I solve it by, as a DM, putting a series of "Character Hooks" available for them to choose from and build characters around. They're usually very open ended, but often tie into the big things happening in the setting, in one way or another.
For example, my current campaign begins with the death of an NPC that all the PCs know through some mostly-good means. The PCs all connect to this NPC in some fashion, either as an employee, a relative, a pen pal or friend, an old adventuring buddy, or a student. Each of those options comes with a series of bits of information, little hints that lead to further things about this NPC and his plans and dreams and flaws, etc.
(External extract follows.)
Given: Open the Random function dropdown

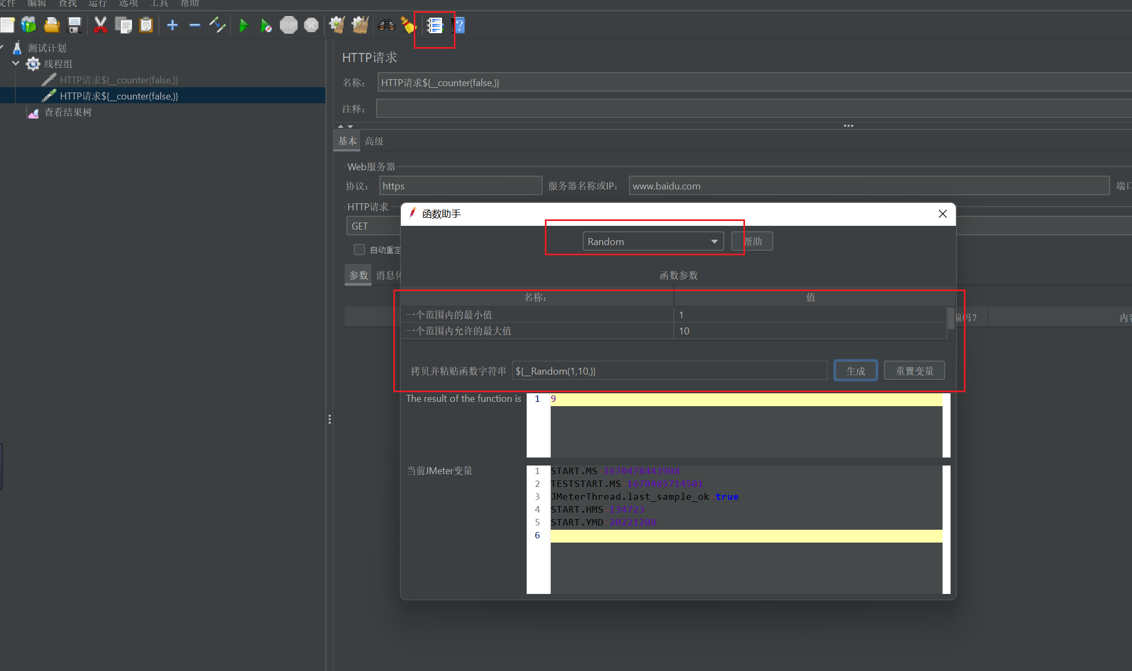Looking at the screenshot, I should pos(653,241).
In addition, after the game began, I provided
secret hooks and hints to each PC, based on the Character Hook they chose; these secret hooks often have clues that allow another PC's hook to be furthered, but it's up to the character whether or not they share that secret information!
The above won't work for all groups; my group is super RP oriented while still being min-maxing murderhoboes, so they go out of their way to stay in characters while being OP as crap (god, I love my players). They eat the setting detail I put in and all the little clues up, and I could not be happier about that. If your group doesn't have that same drive for mystery that mine does, you might have to readdress the Character Hook thing, but the idea behind it is sound: provide ways for the characters to work together in a party.
A few things I do to further that, outside of Setting-Information stuff, is the following:
1. No evil characters, of any kind.
2. No lone-wolf types, nor dickhead characters.
3. Do a Session Zero, for the love of god, do a Session Zero. Even do a couple one-shots in the same setting to get to know your players before beginning into your big huge campaign that you spend hours prepping.
[*]Related characters. We've had this in a couple campaigns already, but being related is a great reason to adventure together. Already for our 5e game, we have three dwarf cousins (a fighter, a cleric, and a... wizard, the black sheep)
If the wizard's player has a few bucks to blow, get this
PDF. It's got a dwarf-only wizard tradition which is pretty bloody bad-ass! I really want to play one, someday, but I am, alas, a ForeverDM.